Angelo Peretti
È tempo d’olio nuovo. Gli esperti cominciano a parlare dei test sulla qualità della produzione olearia. Il che è cosa buona ed anzi sacrosanta necessità. Ma dalle mie parti, nel Veronese, gli appassionati del buon mangiare della tradizione, di test - se così li posso chiamare - all’olio nuovo, appena spremuto, quello che “raspa” ancora in gola ed è di un bel colore verde, ne fanno uno ben più invitante di quelli compiuti in asettici laboratori: ci preparano il baccalà. Perchè è convinzione comune fra i frantoiani e i gran mangiatori che solo se è eccellente l’olio nuovo riesce ad esaltarsi col baccalà, mentre in caso contrario i difetti saltano fuori nettamente.
Scientificamente, la faccenda non sta in piedi. Ed anzi può esser magari vero il contrario. Ma perché esser sempre lì pronti a far le pulci alle convinzioni altrui? Perché voler essere sempre e solo razionalisti? Qualche volta la vita va presa come viene, e il baccalà con l'olio nuovo è il benvenuto.
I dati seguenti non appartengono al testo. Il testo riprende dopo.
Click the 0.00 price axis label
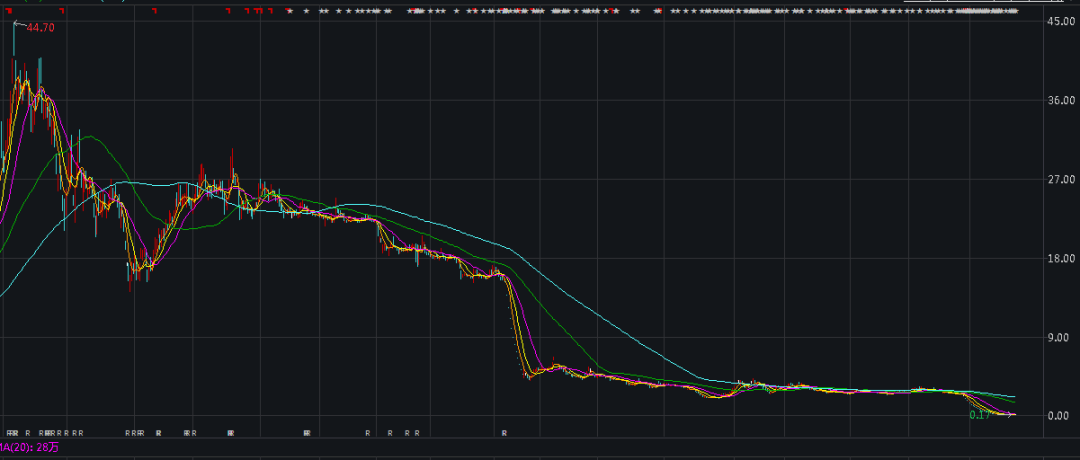Image resolution: width=1080 pixels, height=460 pixels. [x=1059, y=416]
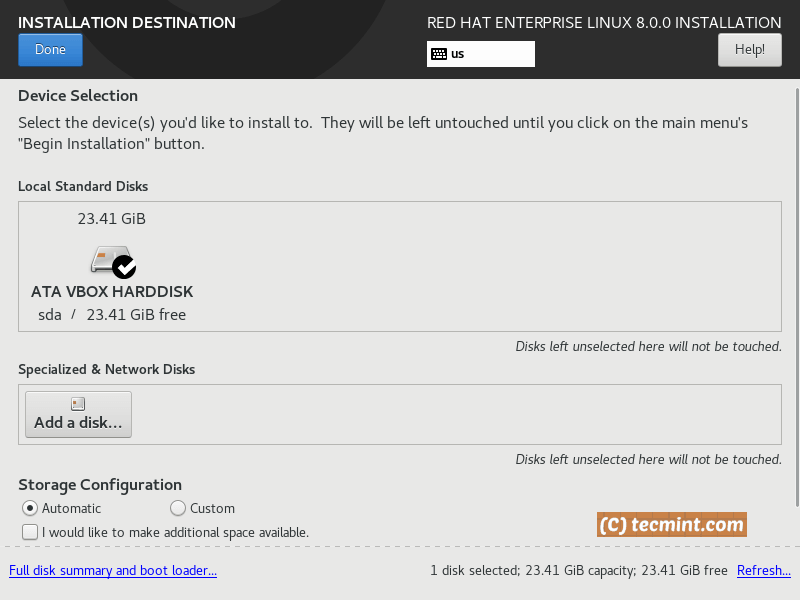Switch to Custom storage configuration
The height and width of the screenshot is (600, 800).
coord(178,508)
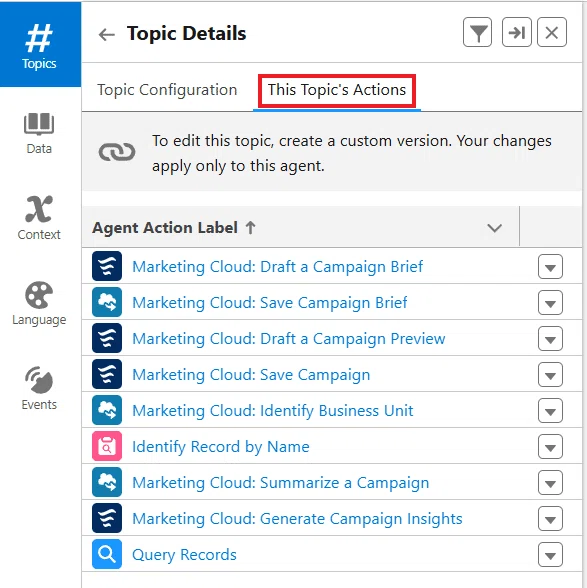This screenshot has height=588, width=587.
Task: Click the Identify Record by Name icon
Action: 107,446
Il problema è semmai che i veronesi e in genere i veneti sono convinti di mangiare baccalà e invece consumano stoccafisso. In terra veneta, infatti, si attribuisce erroneamente (ma sarà mai un errore?) il nome di baccalà al merluzzo sventrato, decapitato e poi asciugato fino a farlo diventare duro come un pezzo di legno, tanto da dover essere battuto e bagnato a lungo prima di cucinarlo: lo stoccafisso, insomma. Il vero baccalà, invece, sarebbe il merluzzo conservato sotto sale, pressoché sconosciuto dalle nostre parti. Ma come scrive il "vecchio" maestro della cucina scaligera, Giorgio Gioco, “è tutta questione di intendersi”.